With FUDCon being only two weeks away, I’ve been polishing up my presentation and looking into what is in store for the future of Fedora’s Infrastructure. My main focus has been adding “push” capabilities throughout our infrastructure via the use of the AMQP protocol and qpid servers.
So why do we care about push messaging?
One can think of messaging as a conversation between two people. Poll messaging goes something like this:
Push on the other hand is a bit less chatty:
By eliminating the need to poll to know when an event has happened within Fedora’s Infrastucture, and making it easy for services to push out events in an easy fire and forget manner, we open up the door to a number of interesting possibilities. For instance, instead of implementing mail notification functionality in every service we simply create a mail notification service that listens for events and sends e-mails to people who what them. Do you want to get a notification on your desktop when your build is done instead? This makes it possible to provide that functionality without bogging down the Koji build service.
Human consumable notifications isn’t the only advantage of adding push messaging to our infrastructure. Because the data is first formatted for services to consume, notifications can be used for things like automation and synchronization. For instance someone could write a script that listens for new git checkins at fedorahosted.org and tries to package it into a private repo for personal testing.

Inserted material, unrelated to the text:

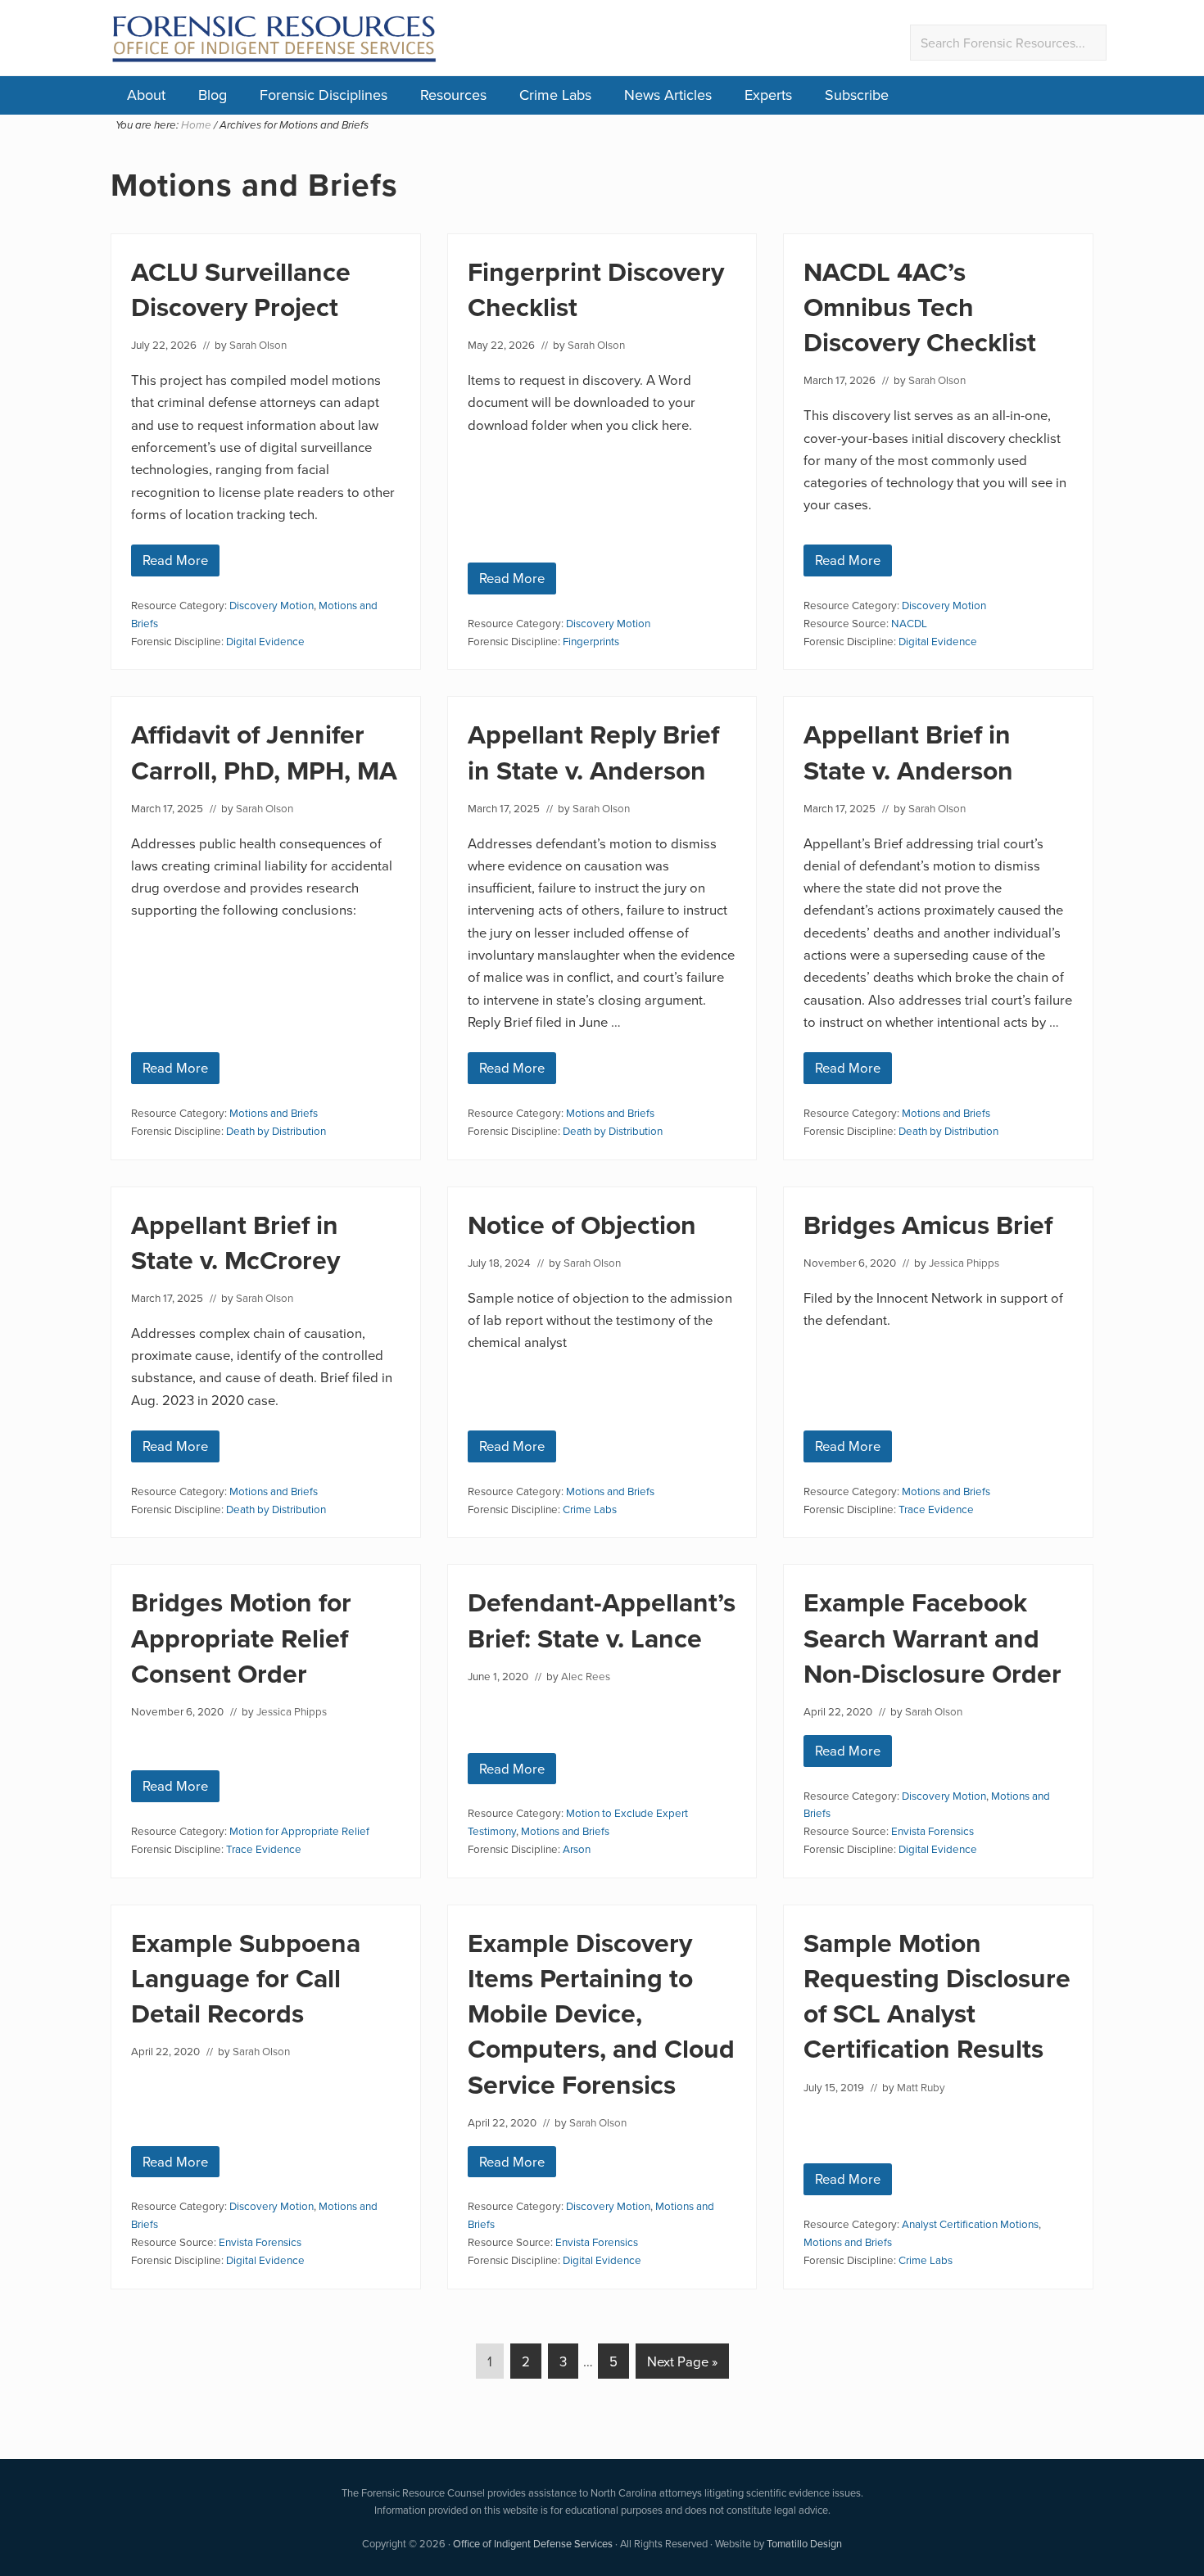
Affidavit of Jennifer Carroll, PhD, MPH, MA (264, 752)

What do we need to discuss at FUDCon?
Though this change is minimally invasive and you can ignore it if you don’t need to work with notifications, it is never the less a large undertaking. Some of the things we need to discuss are:
- Usecases – where can we benefit by adding notifications? How do we envision the notifications will be consumed?
- Payload format – what are the pros and cons of the different ways we can encode and decode data
- Standardization – even though we have a routing protocol we still need to standardize on the type of data to expect
- Libraries – we need to make it dirt easy for infrastructure developers to add notifications to their service
- Performance and security concerns – AMQP is pretty complex so we will need to make sure all of our bases are covered when deploying the QPID servers
AMQP Sessions at FUDCon
There are a couple of talks planned and a hackfest. Come to the talks to get a deeper understanding of AMQP and how we envision using it within Fedora and then attend the hackfest to help us map out the future of the Fedora Messaging Infrastructure.
- AMQP Messaging for Fedora Developers – come to my session to find out the basics of AMQP messaging and how it is relevant to Fedora’s infrastructure
- AMQP/Qpid on Fedora – The definitive guide – get a more in-depth view of AMQP in Rajith Attapattu session. He will show you how to setup and configure the Qpid server on Fedora, use the client APIs, and where to go to find help when using AMQP.
Sunday and/or Monday:
- Get on the (Message) BUS Hackfest! – come to Jesse Keating’s hackfest to work out details and hack on the messaging infrastructure.